Among CNS-treated survivors, three classes of independence were identified: (1) moderately independent, never married, and non-independent living (78.7%); (2) moderately independent, unable to drive (15.6%); and (3) non-independent (5.7%). In contrast to 50% of non-CNS-treated survivors and 60% of siblings, a fourth fully independent class of CNS-treated survivors was not identified. History of stroke (OR = 2.50, 95% CI: 1.70-3.68), seizure (OR = 9.70, 95% CI: 7.37-12.8), neurosensory deficits (OR = 2.67, 95% CI: 2.16-3.31), and focal neurologic dysfunction (OR = 3.05, 95% CI: 2.40-3.88) were associated with non-independence among CNS-treated survivors. Non-independence was associated with emotional distress symptoms.
CNS-treated survivors do not attain full independence comparable to non-CNS-treated survivors or siblings. Interventions to promote independence may be beneficial for survivors with treatment-related neurological sequalae.
研究接受中枢神经系统(CNS)定向治疗的儿童癌症幸存者的神经晚期效应与成年后独立的相关性。
共纳入 7881 例接受颅放射治疗(n=4051;CRT)和/或鞘内甲氨蝶呤(n=4193;IT MTX)治疗的幸存者([CNS 治疗组];中位年龄[范围]为 25.5 岁[18-48];诊断后时间为 17.7 年[6.8-30.2])和 8039 例未接受 CNS 定向治疗的幸存者,报告有卒中、癫痫、神经感觉缺陷、局灶性神经功能障碍和偏头痛/严重头痛等神经疾病。采用具有多个指标的潜在类别分析评估独立生活能力(独立生活、日常和个人护理需求帮助、工作/上学能力、获得驾驶执照、婚姻/伴侣状况)。多变量回归模型,根据年龄、性别、种族/民族和慢性健康状况进行调整,评估神经发病率、功能独立性和情绪困扰之间关联的比值比(OR)或相对风险(RR)。

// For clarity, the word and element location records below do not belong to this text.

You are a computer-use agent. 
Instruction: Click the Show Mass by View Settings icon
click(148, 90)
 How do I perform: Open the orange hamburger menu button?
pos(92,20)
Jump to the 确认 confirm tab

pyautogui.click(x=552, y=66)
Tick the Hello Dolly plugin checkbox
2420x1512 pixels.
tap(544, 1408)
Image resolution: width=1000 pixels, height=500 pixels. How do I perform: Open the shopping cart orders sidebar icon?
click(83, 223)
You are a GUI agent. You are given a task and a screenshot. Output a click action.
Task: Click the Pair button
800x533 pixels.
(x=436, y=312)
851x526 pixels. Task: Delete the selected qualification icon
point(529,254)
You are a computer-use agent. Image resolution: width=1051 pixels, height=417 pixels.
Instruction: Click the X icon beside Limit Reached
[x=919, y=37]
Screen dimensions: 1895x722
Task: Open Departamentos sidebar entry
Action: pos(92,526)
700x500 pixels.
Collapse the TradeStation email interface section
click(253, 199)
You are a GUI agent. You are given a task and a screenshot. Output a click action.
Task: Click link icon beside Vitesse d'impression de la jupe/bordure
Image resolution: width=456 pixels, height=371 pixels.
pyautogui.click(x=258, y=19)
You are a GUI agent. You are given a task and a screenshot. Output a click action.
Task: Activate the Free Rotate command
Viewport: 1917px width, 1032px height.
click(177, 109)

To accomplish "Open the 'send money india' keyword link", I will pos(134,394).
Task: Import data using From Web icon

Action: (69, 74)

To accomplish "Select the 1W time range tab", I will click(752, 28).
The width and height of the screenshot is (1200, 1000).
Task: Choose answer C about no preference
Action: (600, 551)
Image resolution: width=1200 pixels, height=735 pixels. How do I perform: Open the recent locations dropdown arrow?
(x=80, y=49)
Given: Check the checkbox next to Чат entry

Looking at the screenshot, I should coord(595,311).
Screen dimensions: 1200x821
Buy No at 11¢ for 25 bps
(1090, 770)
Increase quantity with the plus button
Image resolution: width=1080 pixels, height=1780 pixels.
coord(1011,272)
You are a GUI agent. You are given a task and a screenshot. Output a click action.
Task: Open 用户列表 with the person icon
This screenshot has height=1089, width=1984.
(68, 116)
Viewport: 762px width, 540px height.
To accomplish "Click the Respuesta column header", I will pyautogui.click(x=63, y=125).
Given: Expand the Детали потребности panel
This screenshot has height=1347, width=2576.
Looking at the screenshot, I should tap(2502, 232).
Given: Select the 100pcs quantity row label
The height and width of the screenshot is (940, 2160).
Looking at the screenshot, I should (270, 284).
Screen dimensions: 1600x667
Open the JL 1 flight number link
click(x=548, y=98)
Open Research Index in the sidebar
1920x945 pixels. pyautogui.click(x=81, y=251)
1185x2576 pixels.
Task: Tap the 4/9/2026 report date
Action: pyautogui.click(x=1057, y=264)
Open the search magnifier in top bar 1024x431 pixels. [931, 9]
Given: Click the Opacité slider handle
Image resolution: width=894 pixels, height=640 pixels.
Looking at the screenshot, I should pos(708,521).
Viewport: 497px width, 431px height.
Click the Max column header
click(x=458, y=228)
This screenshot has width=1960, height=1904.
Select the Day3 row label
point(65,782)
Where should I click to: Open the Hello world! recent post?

在 CNS 治疗组幸存者中,发现了三种独立类别的生存状态:(1)中度独立,未婚且无独立生活能力(78.7%);(2)中度独立,无法驾驶(15.6%);(3)无独立生活能力(5.7%)。与 50%的非 CNS 治疗组幸存者和 60%的兄弟姐妹相比,未识别出第四种完全独立的 CNS 治疗组幸存者类别。卒中史(OR=2.50,95%CI:1.70-3.68)、癫痫(OR=9.70,95%CI:7.37-12.8)、神经感觉缺陷(OR=2.67,95%CI:2.16-3.31)和局灶性神经功能障碍(OR=3.05,95%CI:2.40-3.88)与 CNS 治疗组幸存者的非独立性相关。非独立性与情绪困扰症状有关。
CNS 治疗组幸存者无法达到与非 CNS 治疗组幸存者或兄弟姐妹相当的完全独立状态。促进独立的干预措施可能对有治疗相关神经后遗症的幸存者有益。